Les rendez-vous singuliers  organisés à Davejean au cours de l’été 2017 ont à leur tour, parmi une offre artistique variée, exposé les œuvres de Frédérique Berato dont les propositions paysagères riches de références mythologiques ou bibliques contextualisent l’œuvre et dont le fort pouvoir évocateur permet une lecture immédiate d’un paysage grandiose, recomposé pour figurer un paysage héroïque. Frédérique Berato s’inscrit dans la tradition directement inspirée des maitres de la fin du XVIIème et du XVIIIème siècles, grands conteurs du paysage s’il en est.

Frédérique Berato.

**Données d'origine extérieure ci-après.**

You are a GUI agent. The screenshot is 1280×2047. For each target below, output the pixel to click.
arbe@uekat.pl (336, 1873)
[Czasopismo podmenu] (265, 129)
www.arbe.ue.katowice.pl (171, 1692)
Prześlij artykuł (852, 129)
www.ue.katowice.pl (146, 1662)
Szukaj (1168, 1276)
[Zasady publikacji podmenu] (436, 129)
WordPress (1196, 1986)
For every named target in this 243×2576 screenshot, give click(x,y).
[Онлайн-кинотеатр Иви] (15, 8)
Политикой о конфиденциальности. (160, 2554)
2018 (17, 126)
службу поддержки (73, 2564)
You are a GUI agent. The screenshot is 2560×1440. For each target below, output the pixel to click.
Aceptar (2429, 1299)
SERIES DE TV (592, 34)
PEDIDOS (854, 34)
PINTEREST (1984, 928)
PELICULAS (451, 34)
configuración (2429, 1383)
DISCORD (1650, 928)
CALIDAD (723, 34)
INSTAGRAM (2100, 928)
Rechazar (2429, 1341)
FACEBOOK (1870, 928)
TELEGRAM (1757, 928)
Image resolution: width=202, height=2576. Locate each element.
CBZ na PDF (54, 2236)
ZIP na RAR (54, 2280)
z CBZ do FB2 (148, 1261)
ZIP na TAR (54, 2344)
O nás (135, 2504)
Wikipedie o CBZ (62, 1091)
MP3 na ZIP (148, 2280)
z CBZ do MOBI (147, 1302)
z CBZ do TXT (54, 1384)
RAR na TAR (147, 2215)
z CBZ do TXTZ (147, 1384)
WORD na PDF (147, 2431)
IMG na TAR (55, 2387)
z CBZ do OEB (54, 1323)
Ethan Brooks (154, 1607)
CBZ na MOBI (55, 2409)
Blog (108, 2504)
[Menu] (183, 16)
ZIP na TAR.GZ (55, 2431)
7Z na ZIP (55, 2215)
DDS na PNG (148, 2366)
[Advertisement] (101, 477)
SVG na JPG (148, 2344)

Paysages


Et le spectacle vivant ne déroge pas à la règle qui s’inspire des grands auteurs du théâtre classique dont les archétypes d’une œuvre contextualisée dans son époque et sa mentalité peuvent se transposer dans la société actuelle signant ainsi la dimension quasi universelle du propos. C’est ainsi que Médiane et Cie fait le choix, parmi le répertoire des auteurs de théâtre, de travailler sur l’œuvre de Molière. La compagnie réinterprète L’amour médecin sous sa forme de comédie-ballet satirique, reprenant ainsi la forme traditionnelle du théâtre de tréteaux. Elle propose avec ce spectacle de renouer avec l’itinérance et d’aller à la rencontre des publics en s’installant sur les places de villages. Souvent boudé par ses contemporains, Molière est redécouvert, transcende les siècles, et s’impose comme  le témoin définitivement révélé d’une l’humanité toujours bousculée quelle que soit l’époque.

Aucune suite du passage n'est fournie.